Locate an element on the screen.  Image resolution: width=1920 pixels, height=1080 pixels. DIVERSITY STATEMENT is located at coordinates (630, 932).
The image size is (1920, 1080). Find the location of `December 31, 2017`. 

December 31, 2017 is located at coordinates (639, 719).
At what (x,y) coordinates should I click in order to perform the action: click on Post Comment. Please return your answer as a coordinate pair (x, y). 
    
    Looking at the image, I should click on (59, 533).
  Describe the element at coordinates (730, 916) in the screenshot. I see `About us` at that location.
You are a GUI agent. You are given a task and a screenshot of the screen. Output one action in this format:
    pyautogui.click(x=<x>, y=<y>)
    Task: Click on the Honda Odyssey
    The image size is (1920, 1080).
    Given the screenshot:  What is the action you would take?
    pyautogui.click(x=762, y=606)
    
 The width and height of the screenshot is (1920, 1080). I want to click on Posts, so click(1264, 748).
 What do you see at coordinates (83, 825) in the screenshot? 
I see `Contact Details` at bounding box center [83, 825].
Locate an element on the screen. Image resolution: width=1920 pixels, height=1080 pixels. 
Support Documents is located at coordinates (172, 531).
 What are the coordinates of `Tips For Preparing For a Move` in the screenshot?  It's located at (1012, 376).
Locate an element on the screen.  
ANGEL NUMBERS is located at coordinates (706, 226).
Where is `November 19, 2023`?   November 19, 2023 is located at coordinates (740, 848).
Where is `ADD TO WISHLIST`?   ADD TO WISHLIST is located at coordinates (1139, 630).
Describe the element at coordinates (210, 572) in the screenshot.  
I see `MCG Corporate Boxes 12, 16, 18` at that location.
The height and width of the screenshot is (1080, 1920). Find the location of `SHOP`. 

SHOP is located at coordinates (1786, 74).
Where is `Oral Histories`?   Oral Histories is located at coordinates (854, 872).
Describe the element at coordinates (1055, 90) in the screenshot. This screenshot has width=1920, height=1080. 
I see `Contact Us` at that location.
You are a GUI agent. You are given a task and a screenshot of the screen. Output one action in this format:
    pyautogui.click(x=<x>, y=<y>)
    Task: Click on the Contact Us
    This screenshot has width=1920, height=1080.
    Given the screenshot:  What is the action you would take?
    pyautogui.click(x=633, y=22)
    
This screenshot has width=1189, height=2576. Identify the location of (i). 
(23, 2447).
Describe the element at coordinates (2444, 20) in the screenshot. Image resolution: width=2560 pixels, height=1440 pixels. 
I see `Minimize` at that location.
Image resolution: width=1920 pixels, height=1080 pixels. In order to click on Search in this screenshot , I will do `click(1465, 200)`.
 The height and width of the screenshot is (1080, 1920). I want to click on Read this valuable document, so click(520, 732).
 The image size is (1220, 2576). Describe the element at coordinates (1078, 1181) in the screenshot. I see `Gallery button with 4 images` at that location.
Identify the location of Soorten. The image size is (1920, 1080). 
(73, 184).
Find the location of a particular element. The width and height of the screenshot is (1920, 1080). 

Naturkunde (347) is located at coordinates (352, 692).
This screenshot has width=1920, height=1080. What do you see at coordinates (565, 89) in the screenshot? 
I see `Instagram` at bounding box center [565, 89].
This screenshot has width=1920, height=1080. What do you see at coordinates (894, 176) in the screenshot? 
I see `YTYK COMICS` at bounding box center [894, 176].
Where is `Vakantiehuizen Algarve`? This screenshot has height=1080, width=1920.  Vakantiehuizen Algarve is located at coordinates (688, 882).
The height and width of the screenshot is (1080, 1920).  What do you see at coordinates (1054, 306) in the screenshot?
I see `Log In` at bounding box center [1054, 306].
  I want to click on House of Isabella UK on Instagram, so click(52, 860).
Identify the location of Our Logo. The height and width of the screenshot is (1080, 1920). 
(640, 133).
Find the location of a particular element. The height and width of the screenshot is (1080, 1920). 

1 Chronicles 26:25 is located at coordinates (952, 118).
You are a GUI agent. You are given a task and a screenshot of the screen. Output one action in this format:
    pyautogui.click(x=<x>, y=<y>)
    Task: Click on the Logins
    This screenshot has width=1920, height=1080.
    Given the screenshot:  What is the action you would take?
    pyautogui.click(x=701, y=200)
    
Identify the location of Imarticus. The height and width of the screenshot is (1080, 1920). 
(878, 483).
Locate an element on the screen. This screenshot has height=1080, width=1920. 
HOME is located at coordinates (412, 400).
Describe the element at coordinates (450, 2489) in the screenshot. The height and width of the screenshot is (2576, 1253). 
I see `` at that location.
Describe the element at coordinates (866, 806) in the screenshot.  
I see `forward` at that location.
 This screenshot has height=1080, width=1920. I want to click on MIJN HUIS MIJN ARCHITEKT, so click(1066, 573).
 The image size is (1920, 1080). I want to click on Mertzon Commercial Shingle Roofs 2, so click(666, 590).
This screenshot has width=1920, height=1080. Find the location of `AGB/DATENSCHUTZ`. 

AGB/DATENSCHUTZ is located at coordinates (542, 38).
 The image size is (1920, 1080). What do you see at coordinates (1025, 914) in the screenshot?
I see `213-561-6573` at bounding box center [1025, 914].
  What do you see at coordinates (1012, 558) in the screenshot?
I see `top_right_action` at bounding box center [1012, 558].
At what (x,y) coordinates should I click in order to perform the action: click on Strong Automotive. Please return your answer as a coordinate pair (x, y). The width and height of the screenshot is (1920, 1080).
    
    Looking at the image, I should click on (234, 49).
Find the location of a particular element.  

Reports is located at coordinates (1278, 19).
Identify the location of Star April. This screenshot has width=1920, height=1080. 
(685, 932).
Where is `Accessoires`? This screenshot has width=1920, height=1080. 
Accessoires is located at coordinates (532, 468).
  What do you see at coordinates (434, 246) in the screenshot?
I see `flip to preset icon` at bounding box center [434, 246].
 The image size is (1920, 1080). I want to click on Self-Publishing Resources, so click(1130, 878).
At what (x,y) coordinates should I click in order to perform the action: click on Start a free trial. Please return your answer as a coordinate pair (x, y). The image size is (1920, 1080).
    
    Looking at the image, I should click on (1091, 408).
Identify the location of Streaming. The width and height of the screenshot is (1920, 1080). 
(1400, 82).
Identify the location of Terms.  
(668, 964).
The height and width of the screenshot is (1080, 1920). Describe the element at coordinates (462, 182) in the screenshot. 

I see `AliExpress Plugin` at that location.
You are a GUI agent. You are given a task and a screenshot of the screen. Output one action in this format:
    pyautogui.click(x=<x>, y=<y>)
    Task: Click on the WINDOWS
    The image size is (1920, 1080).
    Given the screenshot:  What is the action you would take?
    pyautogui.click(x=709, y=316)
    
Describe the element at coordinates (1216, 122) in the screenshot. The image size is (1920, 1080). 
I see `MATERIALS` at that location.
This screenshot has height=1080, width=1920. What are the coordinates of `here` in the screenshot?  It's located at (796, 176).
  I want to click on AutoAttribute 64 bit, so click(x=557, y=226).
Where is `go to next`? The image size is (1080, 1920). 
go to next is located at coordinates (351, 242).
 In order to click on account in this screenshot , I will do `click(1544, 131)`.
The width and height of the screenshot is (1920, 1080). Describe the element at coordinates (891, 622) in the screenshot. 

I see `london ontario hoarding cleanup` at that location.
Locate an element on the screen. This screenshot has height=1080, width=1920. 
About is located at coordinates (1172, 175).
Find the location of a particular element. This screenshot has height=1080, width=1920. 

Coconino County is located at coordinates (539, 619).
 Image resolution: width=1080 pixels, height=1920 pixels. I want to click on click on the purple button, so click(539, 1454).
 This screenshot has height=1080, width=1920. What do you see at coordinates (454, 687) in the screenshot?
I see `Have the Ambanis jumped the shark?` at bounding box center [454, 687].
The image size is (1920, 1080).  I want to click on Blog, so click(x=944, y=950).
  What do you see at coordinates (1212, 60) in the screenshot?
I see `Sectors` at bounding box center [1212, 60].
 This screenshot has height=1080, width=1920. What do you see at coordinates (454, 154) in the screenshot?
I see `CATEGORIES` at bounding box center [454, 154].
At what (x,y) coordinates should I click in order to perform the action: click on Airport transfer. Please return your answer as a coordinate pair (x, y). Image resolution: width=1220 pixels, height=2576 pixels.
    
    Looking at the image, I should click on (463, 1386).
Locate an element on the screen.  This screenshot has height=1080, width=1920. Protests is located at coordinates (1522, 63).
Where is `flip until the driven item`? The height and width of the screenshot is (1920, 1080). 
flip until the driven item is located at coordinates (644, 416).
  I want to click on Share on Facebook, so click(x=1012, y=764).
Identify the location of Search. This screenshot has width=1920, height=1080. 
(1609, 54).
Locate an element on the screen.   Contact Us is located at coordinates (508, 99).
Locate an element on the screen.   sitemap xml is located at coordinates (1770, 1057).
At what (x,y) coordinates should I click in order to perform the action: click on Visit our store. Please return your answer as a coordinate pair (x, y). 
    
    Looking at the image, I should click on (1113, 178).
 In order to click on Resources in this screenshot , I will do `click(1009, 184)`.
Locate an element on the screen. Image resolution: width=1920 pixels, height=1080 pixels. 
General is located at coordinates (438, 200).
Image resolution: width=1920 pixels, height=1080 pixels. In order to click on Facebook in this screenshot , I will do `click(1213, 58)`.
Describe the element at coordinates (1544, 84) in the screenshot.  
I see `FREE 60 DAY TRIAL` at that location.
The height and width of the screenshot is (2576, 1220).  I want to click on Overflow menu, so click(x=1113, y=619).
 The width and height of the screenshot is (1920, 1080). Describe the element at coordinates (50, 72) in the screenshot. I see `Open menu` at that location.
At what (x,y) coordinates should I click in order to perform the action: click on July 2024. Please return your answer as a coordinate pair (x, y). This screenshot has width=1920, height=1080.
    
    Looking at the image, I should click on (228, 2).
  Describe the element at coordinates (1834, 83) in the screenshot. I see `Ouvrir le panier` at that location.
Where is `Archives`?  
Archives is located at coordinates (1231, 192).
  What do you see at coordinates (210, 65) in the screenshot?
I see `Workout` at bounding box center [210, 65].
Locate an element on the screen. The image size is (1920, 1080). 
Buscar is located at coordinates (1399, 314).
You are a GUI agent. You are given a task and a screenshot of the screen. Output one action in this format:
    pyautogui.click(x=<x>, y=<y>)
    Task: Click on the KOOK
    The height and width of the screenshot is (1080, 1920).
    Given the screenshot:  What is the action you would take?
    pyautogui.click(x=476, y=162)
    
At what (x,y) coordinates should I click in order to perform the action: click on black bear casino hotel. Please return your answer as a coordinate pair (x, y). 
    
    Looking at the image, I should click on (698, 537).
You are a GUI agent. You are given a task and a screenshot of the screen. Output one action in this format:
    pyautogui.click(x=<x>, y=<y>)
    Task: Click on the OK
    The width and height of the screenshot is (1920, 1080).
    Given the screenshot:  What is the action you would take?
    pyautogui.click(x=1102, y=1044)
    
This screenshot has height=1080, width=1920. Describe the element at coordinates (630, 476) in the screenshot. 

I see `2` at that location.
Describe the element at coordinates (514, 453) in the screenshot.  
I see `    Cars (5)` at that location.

#####

» **Directions for this task**: Copy out the listing above word for word, from its first line up to and including the line with "December 31, 2017 is".

» **Reply**:
Locate an element on the screen.  Image resolution: width=1920 pixels, height=1080 pixels. DIVERSITY STATEMENT is located at coordinates (630, 932).
The image size is (1920, 1080). Find the location of `December 31, 2017`. 

December 31, 2017 is located at coordinates (639, 719).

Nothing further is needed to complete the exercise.